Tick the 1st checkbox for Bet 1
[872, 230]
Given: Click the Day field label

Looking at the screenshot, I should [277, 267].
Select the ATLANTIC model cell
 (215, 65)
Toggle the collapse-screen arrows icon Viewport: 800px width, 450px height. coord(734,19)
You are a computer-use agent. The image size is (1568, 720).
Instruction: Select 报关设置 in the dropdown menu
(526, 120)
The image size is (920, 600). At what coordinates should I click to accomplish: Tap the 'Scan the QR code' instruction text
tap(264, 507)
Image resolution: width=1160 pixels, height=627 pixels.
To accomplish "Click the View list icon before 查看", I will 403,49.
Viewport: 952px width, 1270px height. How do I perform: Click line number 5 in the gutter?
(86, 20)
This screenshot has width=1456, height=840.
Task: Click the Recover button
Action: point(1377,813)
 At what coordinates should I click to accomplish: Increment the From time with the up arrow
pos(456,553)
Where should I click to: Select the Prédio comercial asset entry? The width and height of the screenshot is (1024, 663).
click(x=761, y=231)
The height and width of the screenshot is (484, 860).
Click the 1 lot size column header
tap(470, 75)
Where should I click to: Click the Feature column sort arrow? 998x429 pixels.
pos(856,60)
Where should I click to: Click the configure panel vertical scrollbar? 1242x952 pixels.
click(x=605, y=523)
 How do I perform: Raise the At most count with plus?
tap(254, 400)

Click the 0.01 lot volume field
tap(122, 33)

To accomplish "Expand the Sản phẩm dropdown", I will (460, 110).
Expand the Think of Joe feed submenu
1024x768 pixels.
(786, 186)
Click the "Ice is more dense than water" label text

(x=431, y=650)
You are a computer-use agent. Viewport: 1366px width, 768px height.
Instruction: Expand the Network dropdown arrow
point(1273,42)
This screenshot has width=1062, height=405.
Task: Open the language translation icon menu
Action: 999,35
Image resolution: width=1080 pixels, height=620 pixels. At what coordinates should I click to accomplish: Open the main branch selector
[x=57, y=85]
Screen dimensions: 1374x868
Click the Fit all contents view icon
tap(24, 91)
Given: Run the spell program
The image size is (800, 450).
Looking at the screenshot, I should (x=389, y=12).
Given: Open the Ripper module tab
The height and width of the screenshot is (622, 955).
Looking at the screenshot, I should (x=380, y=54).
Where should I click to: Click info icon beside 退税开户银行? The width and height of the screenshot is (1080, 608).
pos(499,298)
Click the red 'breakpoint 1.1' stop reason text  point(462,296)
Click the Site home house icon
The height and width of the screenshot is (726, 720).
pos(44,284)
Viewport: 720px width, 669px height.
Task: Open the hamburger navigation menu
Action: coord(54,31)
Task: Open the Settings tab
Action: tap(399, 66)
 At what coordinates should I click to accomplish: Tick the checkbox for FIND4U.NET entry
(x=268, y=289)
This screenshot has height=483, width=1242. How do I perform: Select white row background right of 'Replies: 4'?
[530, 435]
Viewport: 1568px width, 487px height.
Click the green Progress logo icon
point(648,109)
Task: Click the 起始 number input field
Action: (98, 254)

______

Note down each line above where the word "computer" occurs.

You are a computer-use agent. The image size is (1568, 720).
You are a computer-use agent. Viewport: 1366px width, 768px height.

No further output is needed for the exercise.